Extracts multiple subdocuments from a document using markers or fixed-size chunking.
Overview
This procedure extracts multiple subdocuments from a large document by either identifying recurring content patterns (like invoices or chapters) or by splitting the document into fixed-size chunks with optional overlap. Each subdocument becomes a separate document that can be processed independently, making it ideal for batch processing of multi-document files.
Make sure to add the Document Processing Book to your agent before using this automation procedure.
Syntax
Below is a line-by-line overview of the automation syntax. Expand each line to learn more.
extract subdocuments from {the source}
What does it do?
Begins extraction of multiple subdocuments from the specified document.
Where does it go?
This phrase should be written on a new line.
Is it required?
✅ Yes — This phrase is required.
Does it require data?
✅ Yes — Replace the source with a reference to a document or file.
the start page marker is "start-description"
What does it do?
Uses AI to identify pages that mark the beginning of new subdocuments.
Where does it go?
Indented under extract subdocuments from {the source}.
Is it required?
❌ No — This phrase is optional.
Does it require data?
✅ Yes — Replace start-description with a description of content that marks new sections.
Example
the start page marker is "The beginning of a new invoice"

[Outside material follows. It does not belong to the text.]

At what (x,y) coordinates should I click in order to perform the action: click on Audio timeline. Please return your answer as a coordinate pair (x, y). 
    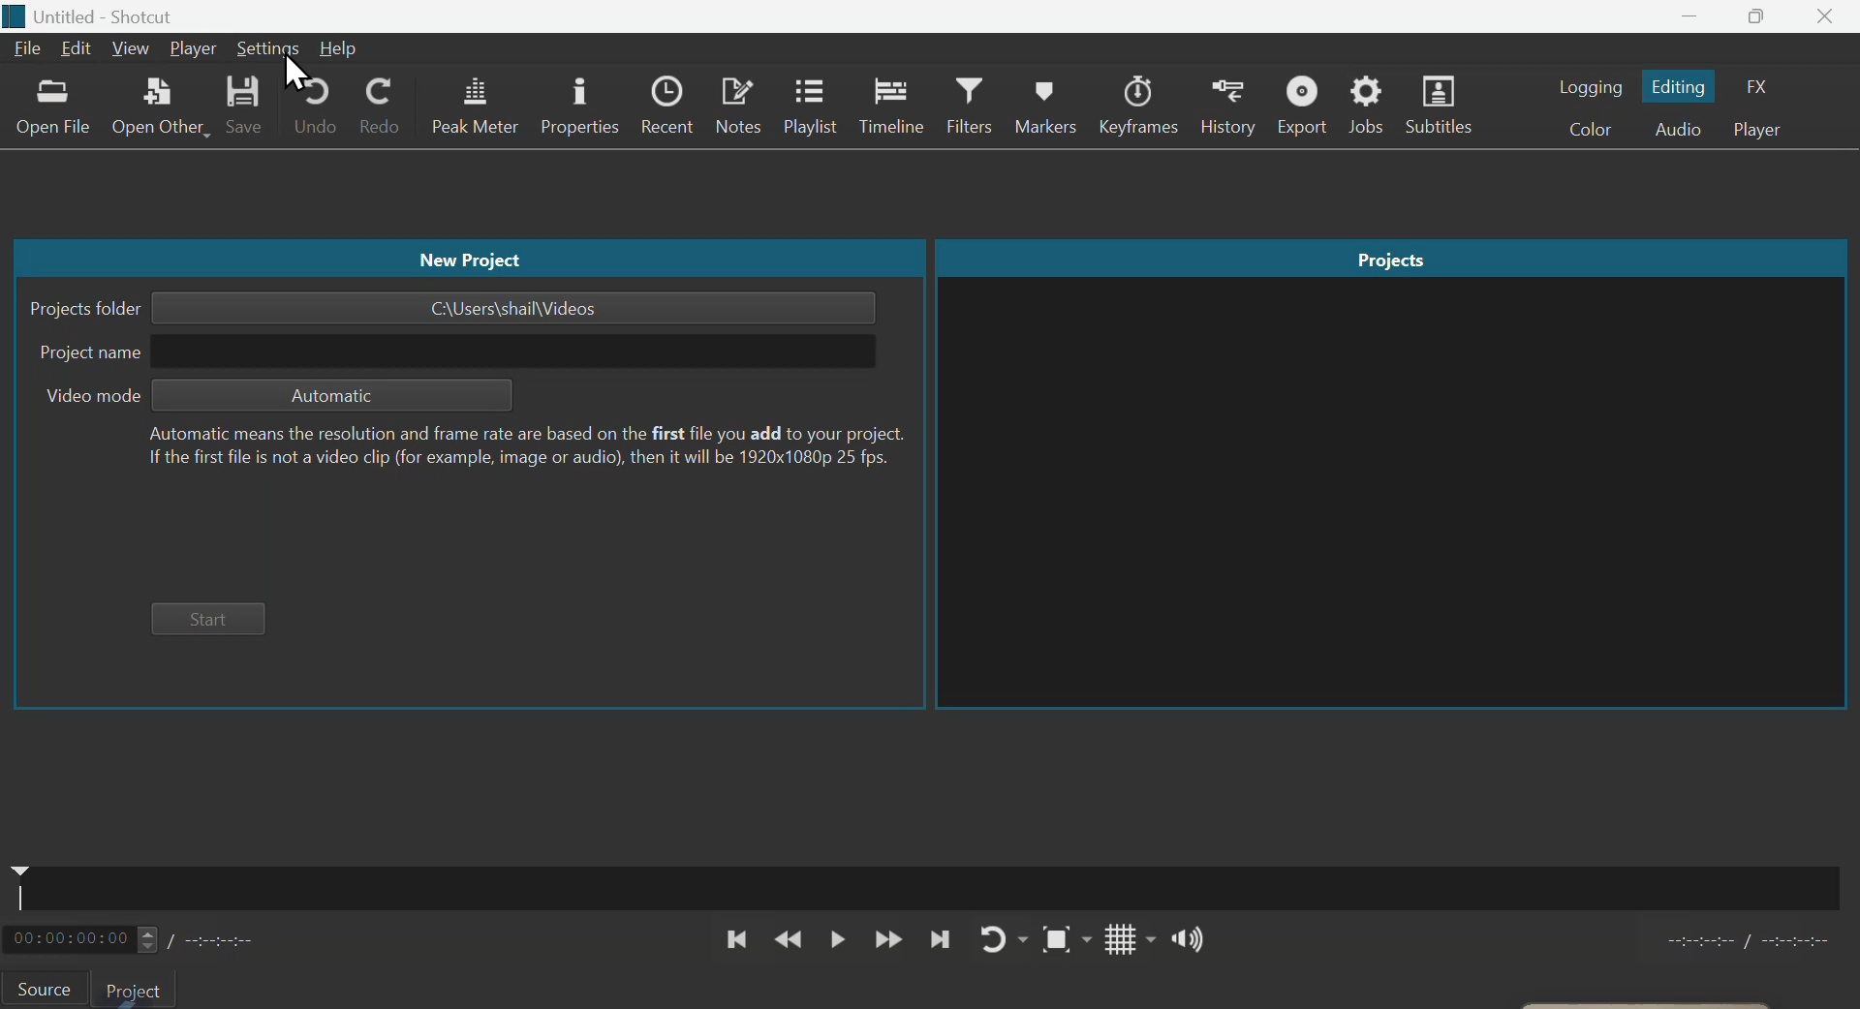
    Looking at the image, I should click on (934, 883).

the end page marker is "end-description"
What does it do?
Uses AI to find the ending page for each subdocument based on content description (inclusive).
Where does it go?
Indented under extract subdocuments from {the source}.
Is it required?
❌ No — This phrase is optional.
Does it require data?
✅ Yes — Replace end-description with a description of what content marks the end. Used with start page marker for non-contiguous subdocuments.
Example
the end page marker is "Page containing invoice total"
the excluded end page marker is "excluded-end-description"
What does it do?
Uses AI to find the ending page for each subdocument based on content description (exclusive).
Where does it go?
Indented under extract subdocuments from {the source}.
Is it required?
❌ No — This phrase is optional.
Does it require data?
✅ Yes — Replace excluded-end-description with a description of what content marks the end (page not included). Used with start page marker for non-contiguous subdocuments.
Example
the excluded end page marker is "Page containing Bill of Lading"
the subdocument size is n
What does it do?
Splits the document into fixed-size chunks or limits subdocument length when used with markers.
Where does it go?
Indented under extract subdocuments from {the source}.
Is it required?
❌ No — This phrase is optional.
Does it require data?
✅ Yes — Replace n with the number of pages per subdocument. The default is 10.
Example
the subdocument overlap size is x
What does it do?
Specifies pages of overlap between consecutive subdocuments.
Where does it go?
Indented under extract subdocuments from {the source}.
Is it required?
❌ No — This phrase is optional.
Does it require data?
✅ Yes — Replace x with the number of overlapping pages. Only used with subdocument size for chunking. The default is 1.
Example
the openai model is "openai-model"
What does it do?
Specifies the OpenAI model to use for marker-based extraction.
Where does it go?
Indented under extract subdocuments from {the source}.
Is it required?
❌ No — This phrase is optional.
Does it require data?
✅ Yes — Replace openai-model with a valid OpenAI model. The default is gpt-4o.
Example
the first field is "field-name"
What does it do?
Specifies fields to extract from each subdocument for identification.
Where does it go?
Indented under extract subdocuments from {the source}.
Is it required?
❌ No — This phrase is optional.
Does it require data?
✅ Yes — Replace field-name with the name of a field to extract. Used with markers.
Example
the first field's format is "field-format"
What does it do?
Specifies the format of the first field.
Where does it go?
Indented under extract subdocuments from {the source}.
Is it required?
❌ No — This phrase is optional.
Does it require data?
✅ Yes — Replace field-format with "string", "number", or "date".
Example
Examples
1. Extract Non-Contiguous Invoice Subdocuments
Extracts only invoices from a mixed document containing invoices and BOL documents.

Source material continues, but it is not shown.